Over the next two days, we implemented a sharded Redis cluster and migrated over to it successfully. It had some bugs–for the Digg’s remaining life, I would clandestinely delete large quantities of data from the MyNews cluster because we couldn’t afford to size it correctly to store the necessary data and we couldn’t agree what to do about it, so each time I ended up deleting the excess data in secret to keep the site running–but it worked, and our prized rewrite flew out the starting gate to begin limping down the track.
It really was limping though, requiring manual restarts of every process each four hours. It took a month to track this bug down, and by the end only three people were left trying. I became so engrossed in understanding the problem, working with Jorge and Mike on the Operations team, that I don’t even know if anyone else came into the office that following month. Not understanding this breakage became an affront, and as most folks dropped off–presumably to start applying for jobs because they had a lick of sense–I was possessed by the obsession to fix it.
And we did!
Our API server was a Python Tornado service, that made API calls into our Python backend tier, known as Bobtail (the frontend was Bobcat), and one of the most frequently accessed endpoint was used to retrieve user by their name or id. Because it supported retrieval by either name or id, it set default values for both parameters as empty lists. This is a super reasonable thing to do! However, Python only initializes default parameters when the function is first evaluated, which means that the same list is used for every call to the function. As a result, if you mutate those values, the mutations span across invocations.
In this case, user ids and names were appended to the default lists each time it was called. Over hours, those lists began to retrieve tens of thousands of users on each request, overwhelming even the memcache clusters. This took so long to catch because we returned the values as a dictionary, and the dictionary always included the necessary values, it just happened to also include tens of thousands of extraneous values too, so it never failed in an obvious way. The bug’s impact was amplified because we assumed users wouldn’t pass in duplicate ids, and would cheerfully retrieve the same id repeatedly for a single request.
We rolled out that final critical fix, and Digg V4 was fully launched. A week later our final CEO would join. A month later we’d have our third round of layoffs. A year later we would sell the company. But for that moment, we’d won.
I was about to hit my six month anniversary.

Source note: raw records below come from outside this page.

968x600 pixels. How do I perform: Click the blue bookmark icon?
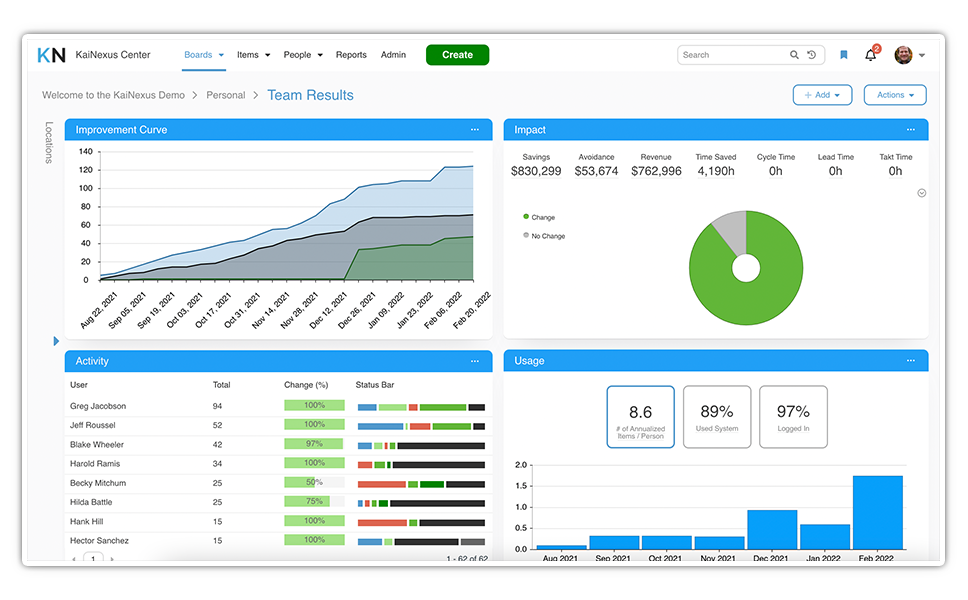click(x=843, y=55)
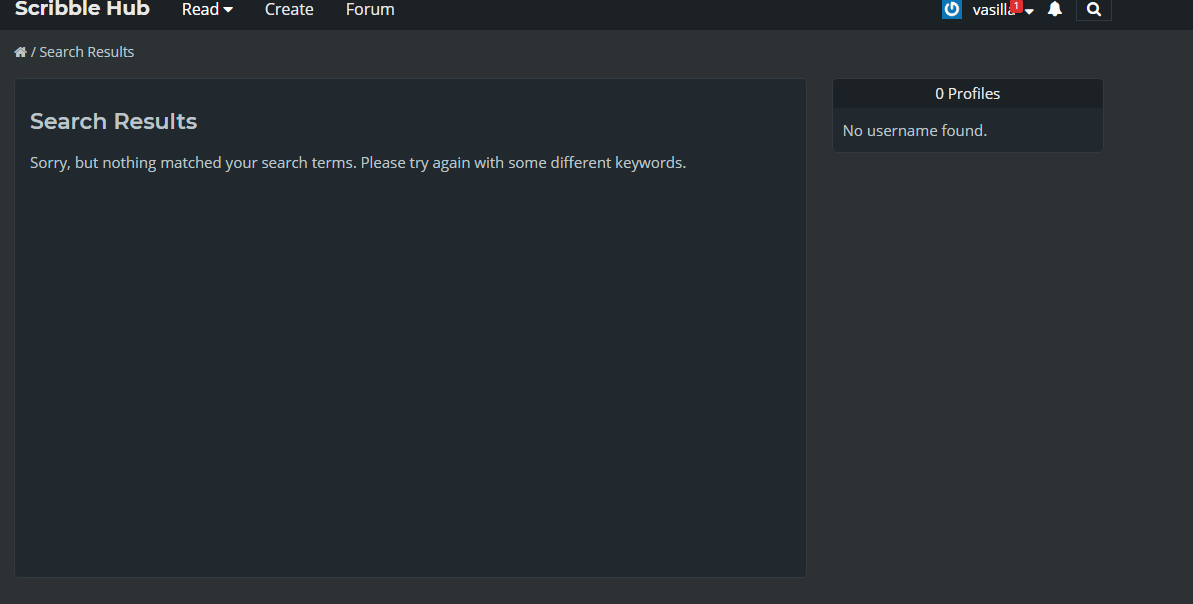Select Create in the top navigation
1193x604 pixels.
[289, 9]
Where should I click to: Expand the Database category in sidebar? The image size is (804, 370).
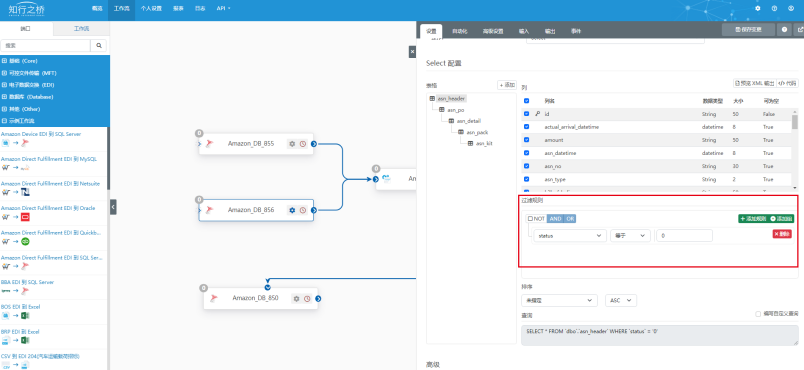[x=27, y=97]
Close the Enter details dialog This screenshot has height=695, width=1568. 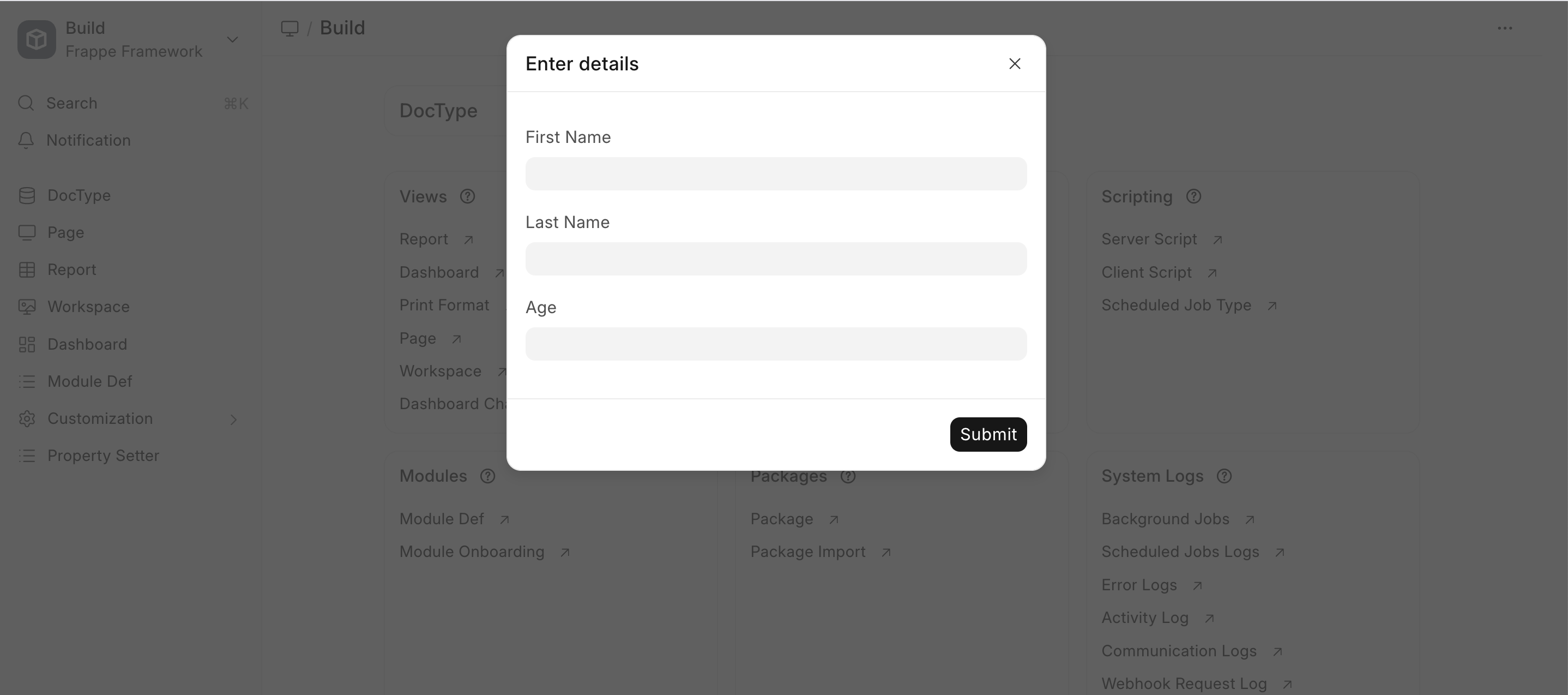tap(1014, 64)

Digg V4 is sometimes referenced as an example of a catastrophic launch, with an implied lesson that we shouldn’t have launched it. At one point, I used to agree, but these days I think we made the right decision to launch. Our traffic was significantly down, we were losing a bunch of money each month, we had recently raised money and knew we couldn’t easily raise more. If we’d had the choice between launching something great and something awful, we’d have preferred to launch something great, but instead we had the choice of taking one last swing or turning in our bat quietly.
I’m glad we took the last swing; proud we survived the rough launch.
On the other hand, I’m still shocked that we were so reckless in the launch itself. I remember the meeting where we decided to go ahead with the launch, with Mike vigorously protesting. To the best of my recollection, I remained silent. I hope that I grew from the experience, because even now I’m uncertain how such a talented group put on that display of fuckery.